In comparison with HCs, patients with VM showed decreased functional connectivity in the DCG, this may cause the SMN to be in a sensitive state. And since vestibular information afferent to the DMN was reduced during the inter-ictal period of VM, it is speculated that the DMN may store prior information about repeated dizziness during the ictal period of VM. In comparison with patients with migraine, patients with VM during the inter-ictal period showed enhanced functional connectivity between AN and SN, this may lead to reduced threshold for the perception of vestibular information.

Limitations

The limitation of the study is the small sample size; further study with larger sample size is needed to further conform our results.

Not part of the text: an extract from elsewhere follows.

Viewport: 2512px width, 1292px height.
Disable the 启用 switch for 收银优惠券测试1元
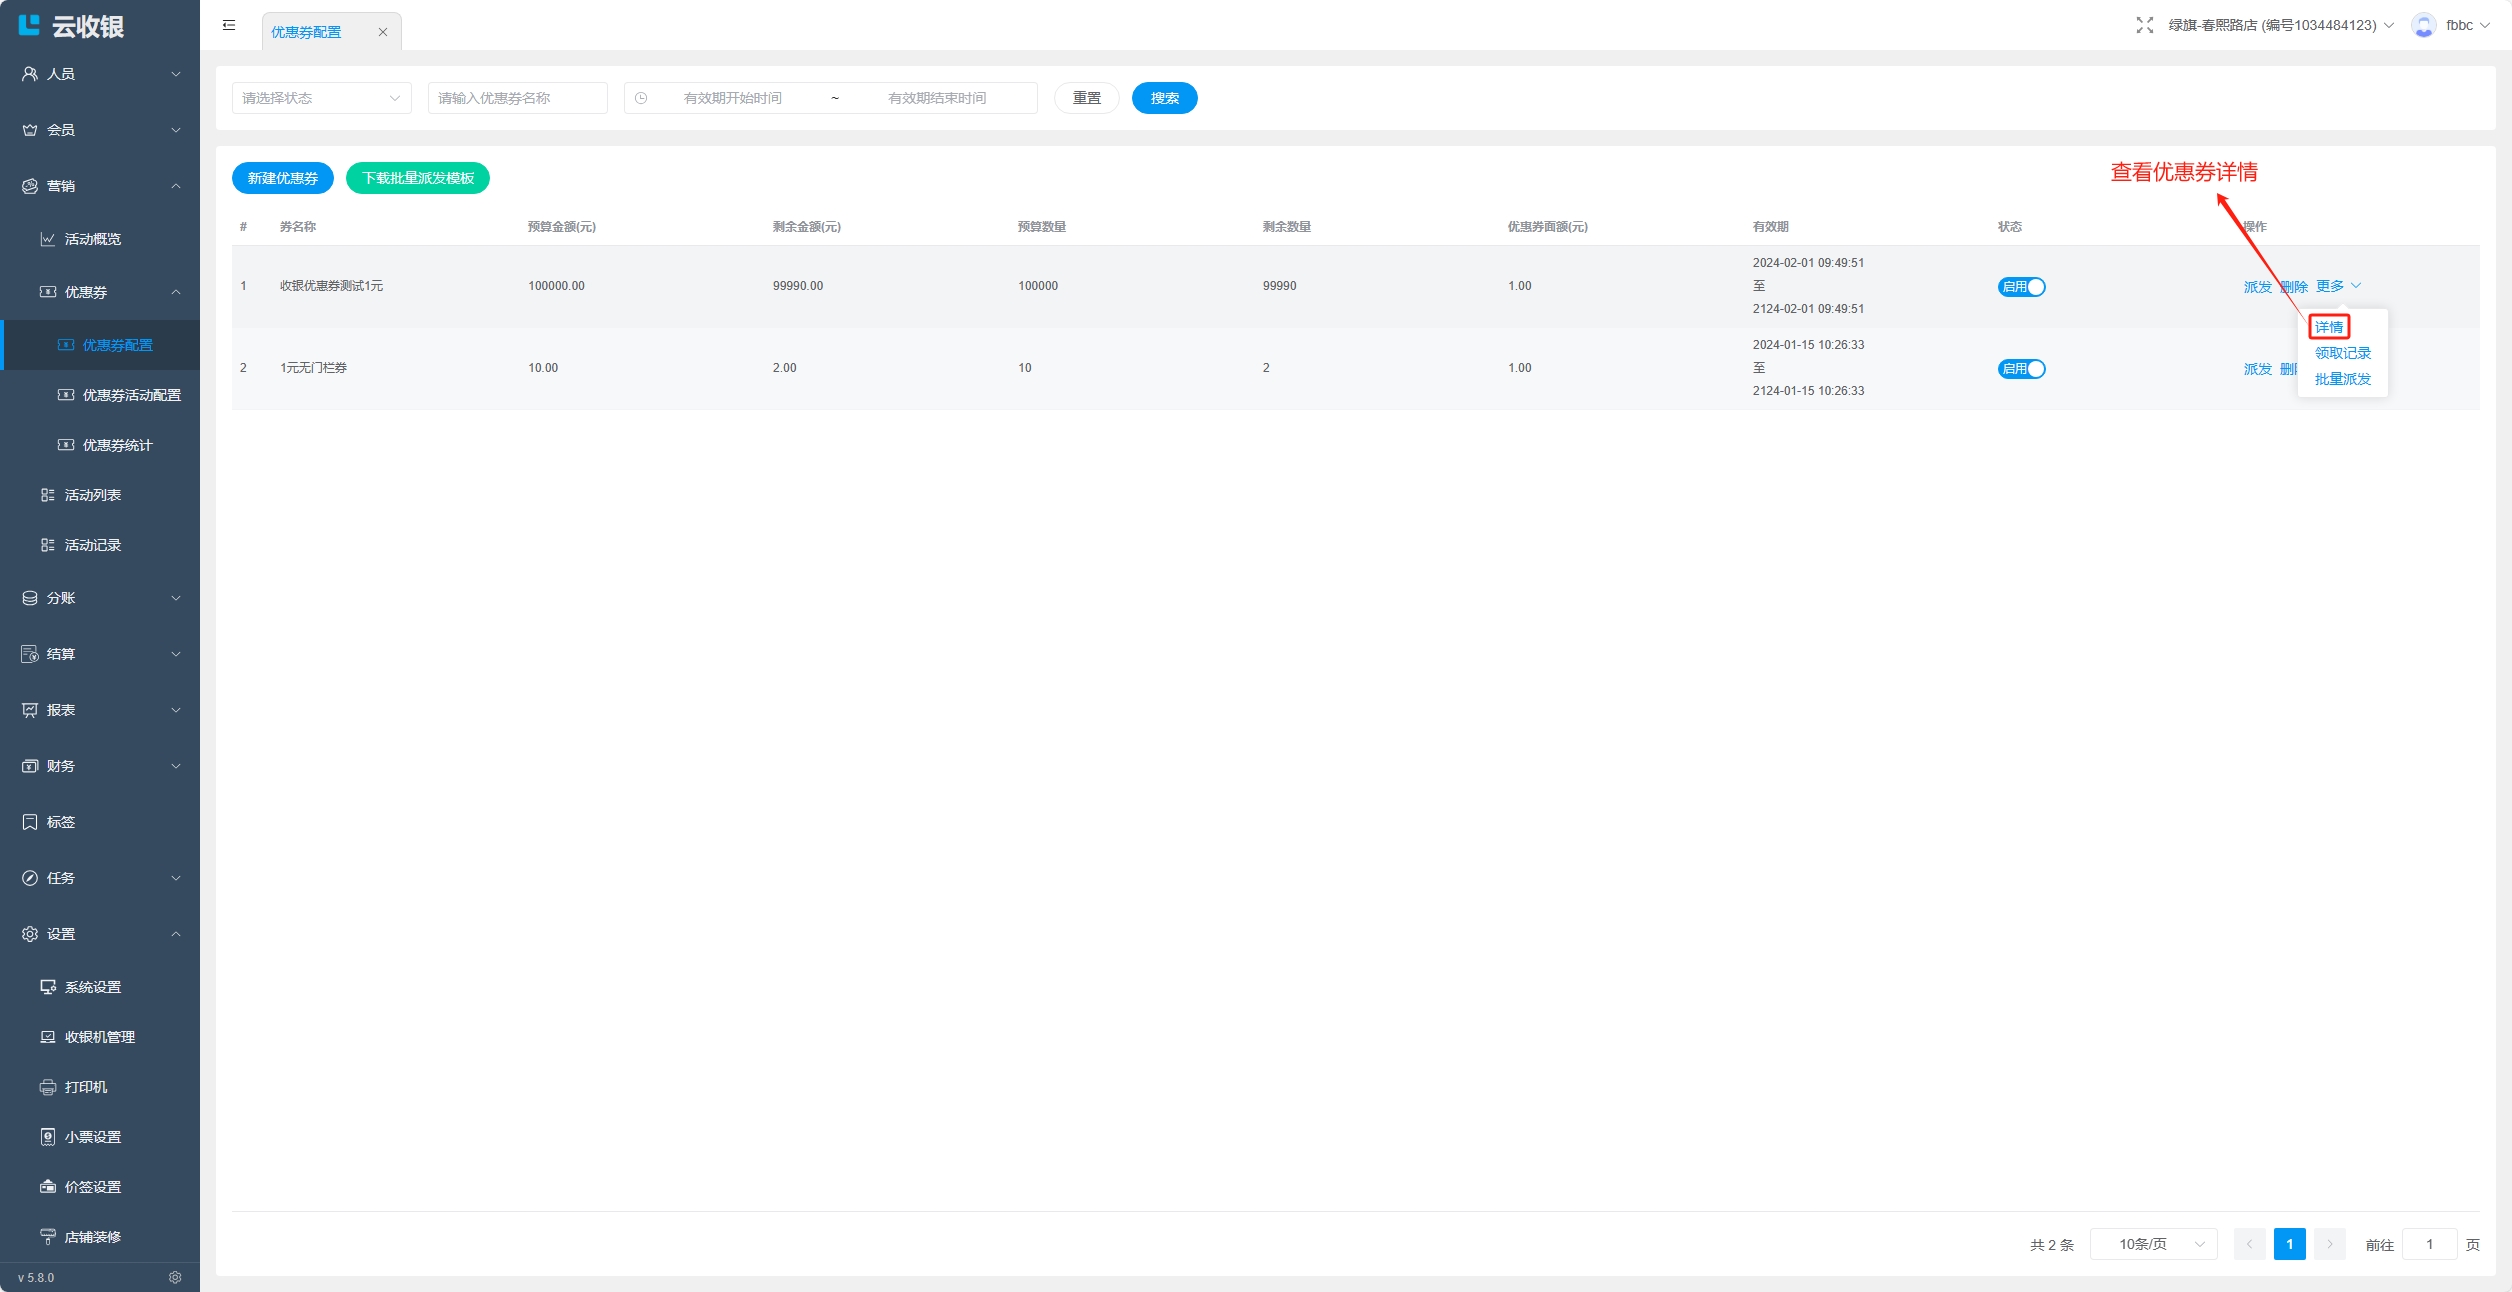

Our findings provide evidence for functional brain network properties in patients with VM and for further functional connectivity studies based on ROI of multilevel vestibular pathways, as well as brain network connectome studies based on small-world brain graph theory.

Conclusion

Patients with VM showed obvious altered functional connectivity in the bilateral medial cingulate gyrus and paracingulate gyrus within the SMN. The DCG may be impaired in these patients, the disinhibition in the sensorimotor network and vestibular cortical network may result in hypersensitivity phenomena, such as photophobia, phonophobia. Altered functional connectivity between AN and DMN, SN in patients with VM may lead to increased sensitivity to vestibular sensory processing.